Dong-yureop balkan yeon-gu February 29, 2024 Peer reviewed DOI: 10.19170/eebs.2024.48.1.77 via Semantic Scholar

Summary

The shamanic worldview of the Evenki people, a Siberian ethnic minority, integrates ecological ideas, rituals, myths, and moral ethics as a holistic way of life shaped by interaction with nature. Soviet-era atheistic policies and Russification suppressed these traditions. After the Soviet collapse, ethnic minority writers began producing literature expressing their traditional shamanic worldview from an insider perspective, offering new insights.

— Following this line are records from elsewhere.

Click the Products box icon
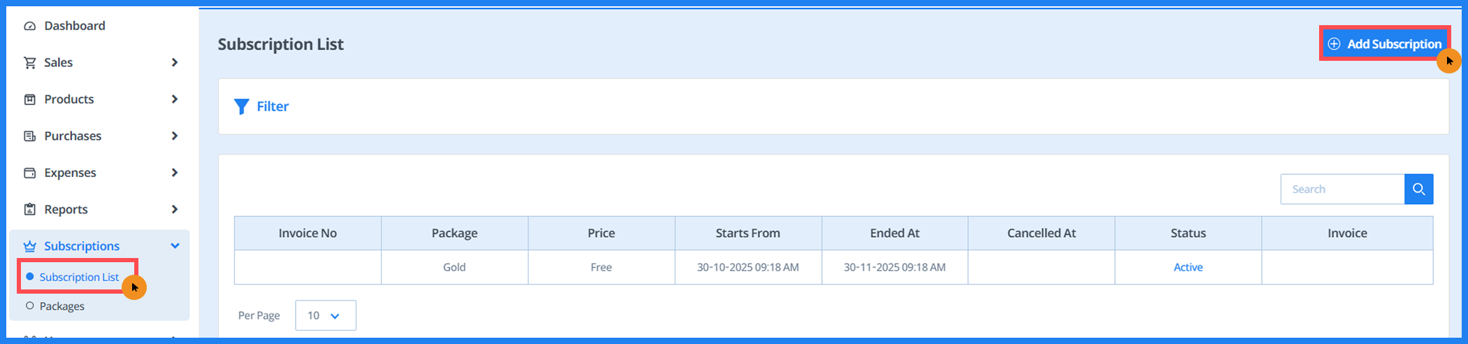Screen dimensions: 1468x344 [29, 99]
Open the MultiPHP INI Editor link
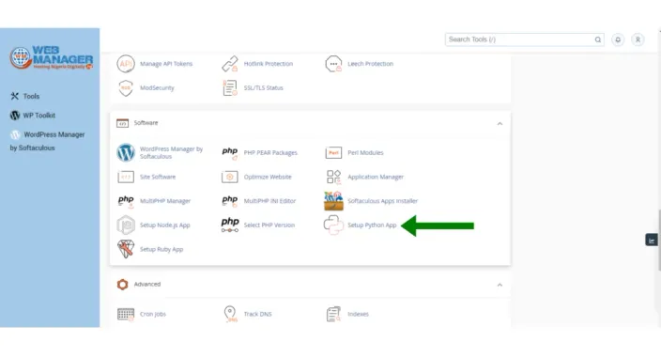 tap(269, 201)
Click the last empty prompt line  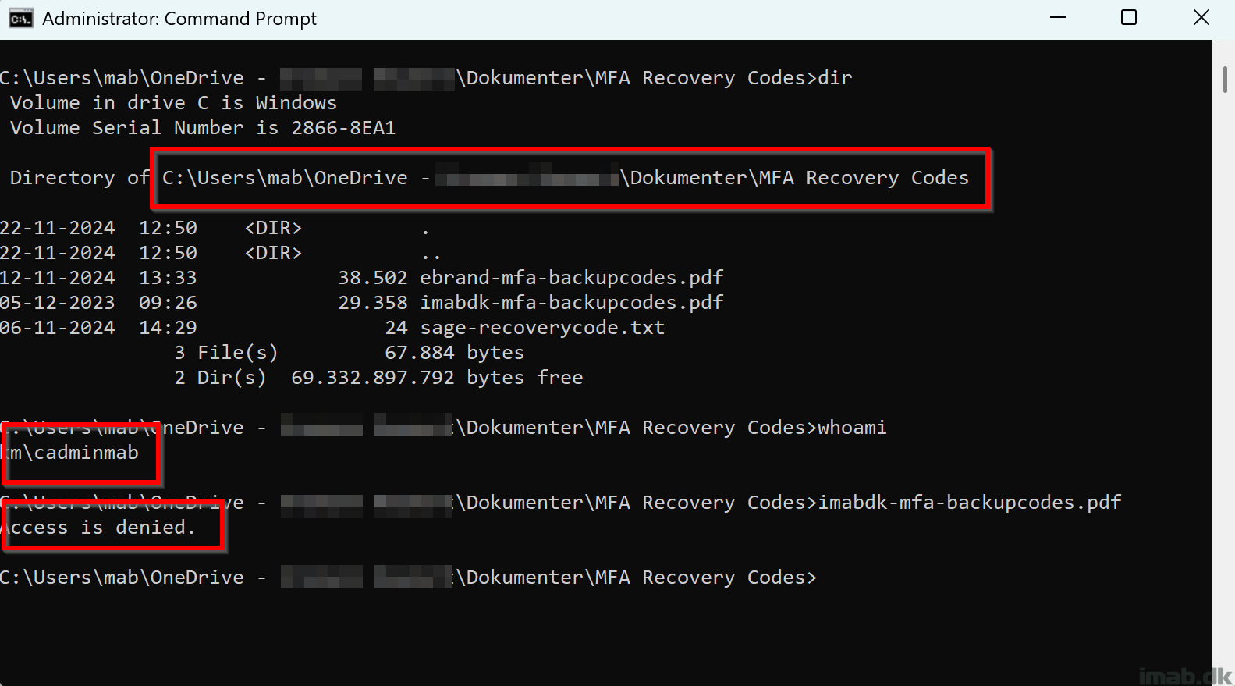tap(408, 578)
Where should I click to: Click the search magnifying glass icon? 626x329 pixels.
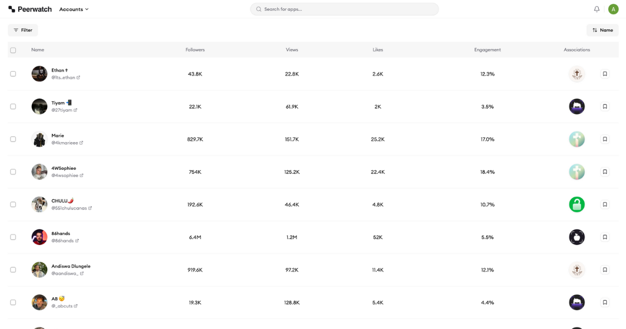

This paper analyzes literary texts by Siberian authors to explore the Evenki shamanic worldview and its ecological dimensions.

Study at a glance

Design theoretical or philosophical paper
Population Evenki people of Siberia
Key finding The shamanic worldview of the Evenki people, as expressed in literature by Siberian ethnic minority authors, embeds ecological ideas and a holistic way of life that was suppressed during the Soviet period and is now being reclaimed through insider literary perspectives.

Abstract

The aim of this paper is to examine the shamanic worldview of the Evenki people among Siberian shamanism and the ecological ideas associated with it in the literary texts of Siberian ethnic minority authors. Siberia is perceived as a place where shamanism originated. However, as Eliade’s theory of shamanism has been recognized as a representative research methodology, empirical research on the origin and specificity of Siberian shamanism has been stifled, and the concept of shamanism has become ambiguous, resulting in a distortion of the origin and nature of Siberian shamanism. The shamanism of Siberian ethnic minorities is a religious phenomenon that has become embedded in the archetypal structure of their emotions, psychology, and consciousness in the process of interacting with the surrounding natural environment and human and social environment, as a holistic way of life that includes rituals, rituals, myths, moral ethics, and ecological life philosophy, as well as artistic systems. During the Soviet period, shamanism and the traditions and customs of Siberian ethnic groups were increasingly usurped by social reform and Russification policies under atheistic socialism. After the collapse of the Soviet Union, writers from ethnic minorities who sought to see their culture through their own eyes, rather than relying on the findings of Western or Russian researchers, emerged and produced literature that expressed their traditional shamanic worldview. It can be said that conditions have been created for the study of Siberian shamanism to be illuminated by literature. This paper examines literary texts about the Siberian Ebenki people to explore the shamanic worldview and ecological ideas of this Siberian ethnic minority.